__Task details__. Count how many lines of the material below contain the word "what", and reply with only that number.

##### Data supplied #####

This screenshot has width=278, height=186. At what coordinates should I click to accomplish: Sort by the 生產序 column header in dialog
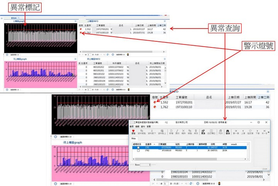pyautogui.click(x=149, y=144)

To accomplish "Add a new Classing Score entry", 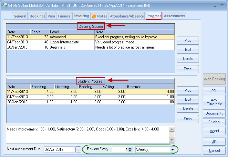I will [x=188, y=40].
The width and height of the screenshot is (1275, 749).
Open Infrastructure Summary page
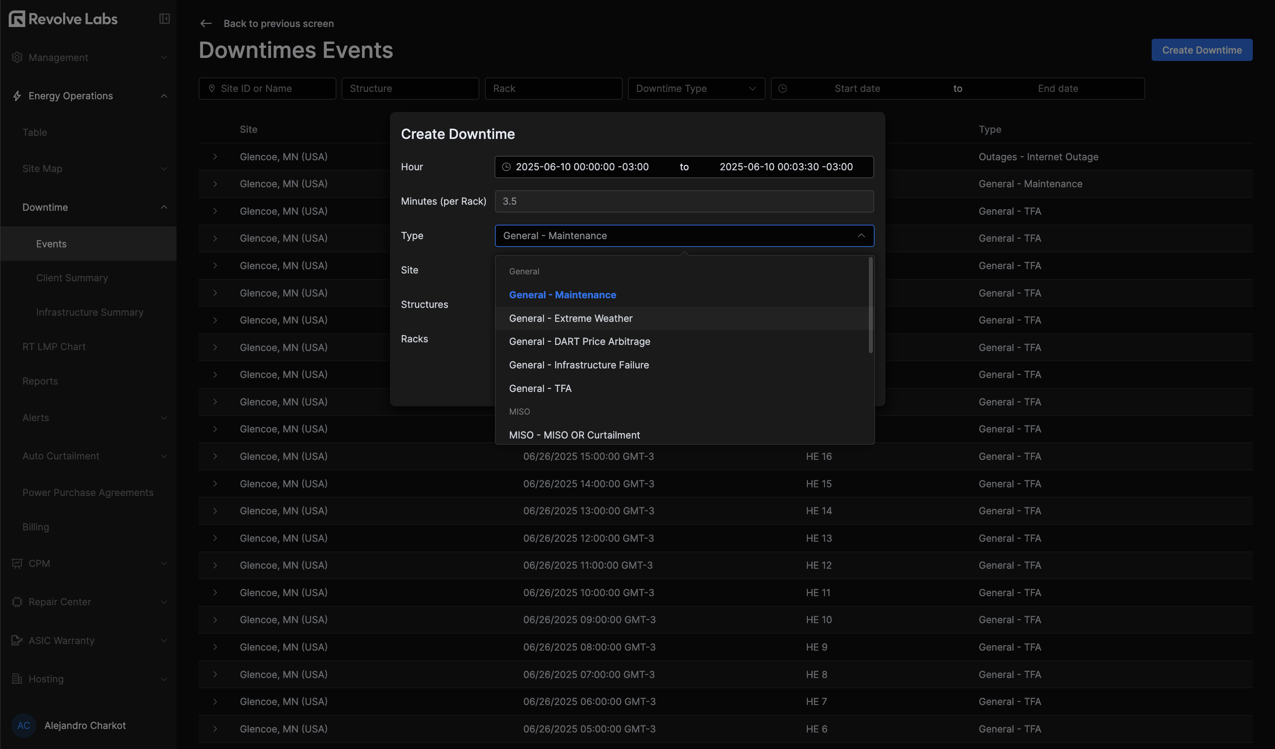90,312
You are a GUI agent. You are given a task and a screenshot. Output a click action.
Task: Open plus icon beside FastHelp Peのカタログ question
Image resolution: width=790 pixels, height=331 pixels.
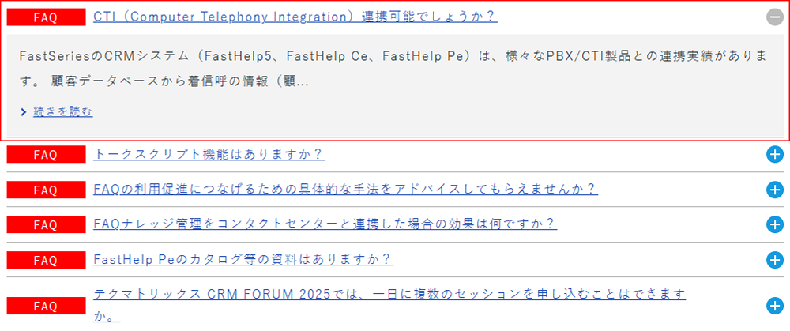point(774,260)
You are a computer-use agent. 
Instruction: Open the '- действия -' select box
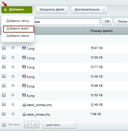pos(60,125)
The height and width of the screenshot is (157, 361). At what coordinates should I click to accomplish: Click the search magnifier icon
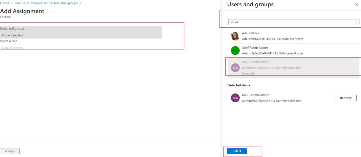(231, 22)
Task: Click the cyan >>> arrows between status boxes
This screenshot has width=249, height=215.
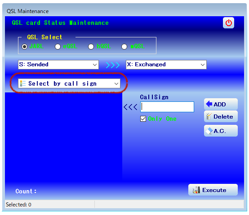Action: click(x=113, y=65)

#####

__Right answer__. 2